Remix album by Propaganda
- Released: 25 November 1985
- Genre: Synthpop
- Length: 41:22
- Label: ZTT
- Producer: Trevor Horn, Stephen Lipson

Propaganda chronology
| A Secret Wish (1985) | Wishful Thinking (1985) | 1234 (1990) |

= Wishful Thinking (Propaganda album) =

1985 remix album

Wishful Thinking is a 1985 remix album by the synthpop band Propaganda.

==Overview==
Originally released November 1985, Wishful Thinking was initially put together as a promo for the American club market, composed of remixes of tracks from the album A Secret Wish. It was compiled by Paul Morley and tape operator Bob Kraushaar without input from the group themselves, who objected to its release in Europe.

"Abuse" (in two parts) are remixes of "Dr. Mabuse", "Machined" is a remix of "P:Machinery", "Laughed!" is a remix of "Sorry for Laughing", "Loving" and "Loved" are remixes of "The Murder of Love", "Jewelled" is a hybrid remix of "Duel" and "Jewel", and "Thought" is a short instrumental remix of the group's unreleased cover of Throbbing Gristle's "Discipline".

The painting on the cover was created by the group's singer, Claudia Brücken.

The album's liner notes contain a quote by the German writer and philosopher Goethe: "Und umzuschaffen das Geschaffene, Dass sich's nicht zum Starren waffne, Wirkt ewiges lebendiges Thun." Which translates as follows: "And refashioning the fashioned, lest it stiffen into iron, is work of endless vital activity."

"Abuse" (in a slightly edited form) was used as the opening titles theme for the 1987 John Hughes film Some Kind of Wonderful. The track is not on the film's soundtrack album.

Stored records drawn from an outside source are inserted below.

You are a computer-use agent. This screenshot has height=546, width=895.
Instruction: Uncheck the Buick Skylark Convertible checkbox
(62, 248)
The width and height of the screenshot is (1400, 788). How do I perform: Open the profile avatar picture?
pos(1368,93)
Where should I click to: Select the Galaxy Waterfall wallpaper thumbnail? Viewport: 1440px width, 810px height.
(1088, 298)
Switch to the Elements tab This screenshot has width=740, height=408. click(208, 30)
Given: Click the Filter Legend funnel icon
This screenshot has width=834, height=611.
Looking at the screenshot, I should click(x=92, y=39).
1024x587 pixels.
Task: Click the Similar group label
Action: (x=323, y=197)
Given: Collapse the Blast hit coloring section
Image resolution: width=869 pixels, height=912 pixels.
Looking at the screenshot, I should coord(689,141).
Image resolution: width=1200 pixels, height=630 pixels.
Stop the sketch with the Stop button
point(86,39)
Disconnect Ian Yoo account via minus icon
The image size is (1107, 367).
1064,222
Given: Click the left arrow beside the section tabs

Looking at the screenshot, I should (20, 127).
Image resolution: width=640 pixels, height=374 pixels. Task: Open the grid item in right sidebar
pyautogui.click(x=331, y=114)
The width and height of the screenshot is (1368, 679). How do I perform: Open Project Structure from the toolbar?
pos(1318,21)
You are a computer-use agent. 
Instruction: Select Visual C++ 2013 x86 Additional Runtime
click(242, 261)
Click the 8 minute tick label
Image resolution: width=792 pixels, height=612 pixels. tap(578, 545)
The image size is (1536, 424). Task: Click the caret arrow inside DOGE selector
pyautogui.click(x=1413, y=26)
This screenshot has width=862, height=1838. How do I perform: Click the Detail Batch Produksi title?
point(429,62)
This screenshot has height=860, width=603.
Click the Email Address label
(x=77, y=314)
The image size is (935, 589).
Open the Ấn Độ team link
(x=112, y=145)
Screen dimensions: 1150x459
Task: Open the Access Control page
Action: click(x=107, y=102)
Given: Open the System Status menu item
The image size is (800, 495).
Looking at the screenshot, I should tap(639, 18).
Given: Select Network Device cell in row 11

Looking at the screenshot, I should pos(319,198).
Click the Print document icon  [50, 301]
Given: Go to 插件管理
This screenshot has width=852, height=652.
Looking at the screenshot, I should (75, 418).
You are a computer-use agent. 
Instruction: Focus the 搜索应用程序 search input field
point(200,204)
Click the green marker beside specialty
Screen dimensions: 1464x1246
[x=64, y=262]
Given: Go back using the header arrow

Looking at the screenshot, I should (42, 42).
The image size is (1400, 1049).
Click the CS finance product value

"Jewelled" was used for many years as the theme music for the BBC's Lombard/RAC Rally coverage. The Seven Network in Australia also used the piece as the theme music for all of their motor sports coverage in the late 1980s.

==Releases==
"Wishful Thinking" was not released on CD in the UK until 1994, when ZTT were reissuing their 1980s back-catalogue to celebrate their 10th anniversary as a label. However, the CD originally made a brief, unpromoted appearance at UK retail in limited quantities in the summer of 1988. Distributed by Island Records, they were marked "For Export Only" and carried the catalogue number ZCIDQ20.

The CD was reissued on the German Repertoire label in 2000 (catalogue number REP 4901), and contained an expanded 6 page booklet featuring an essay by Jerry Ewing on the history of the band.

A remastered CD of Wishful Thinking was released on 4 June 2012, as part of ZTT/Salvo's Element series. It contains six bonus tracks, five of which appear to be "previously unreleased". After the reissue, Superdeluxeedition.com described the original release as "something of a lost synth-pop classic."

Professional ratings
Review scores
| Source | Rating |
| AllMusic | link |

==Track listing==
===Original track listing===
- A - HERE
1. "Abuse" – 3:26
2. "Machined" – 6:45
3. "Laughed!" – 8:42
4. "Loving" – 0:47

- B - THERE
5. "Jewelled" – 7:44
6. "Loved" – 6:42
7. "Abuse" – 4:17
8. "Thought" – 2:39

===2012 reissue===
1. "Abuse"
2. "Machined"
3. "Laughed"
4. "Loving"
5. "Jewelled"
6. "Loved"
7. "Abuse"
8. "Thought"
9. "Strength to Dream (Outtake 04.02.84)"
10. "p:Machinery (The Beta Wraparound)"
11. "The Murder of Love (Murderous Instrumental)"
12. "Dr Mabuse (Outtake 24.04.85)"
13. "Frozen Faces (A Secret Sense of Rhythm)"
14. "p:Machinery (The Voiceless Beta Wraparound Edit)"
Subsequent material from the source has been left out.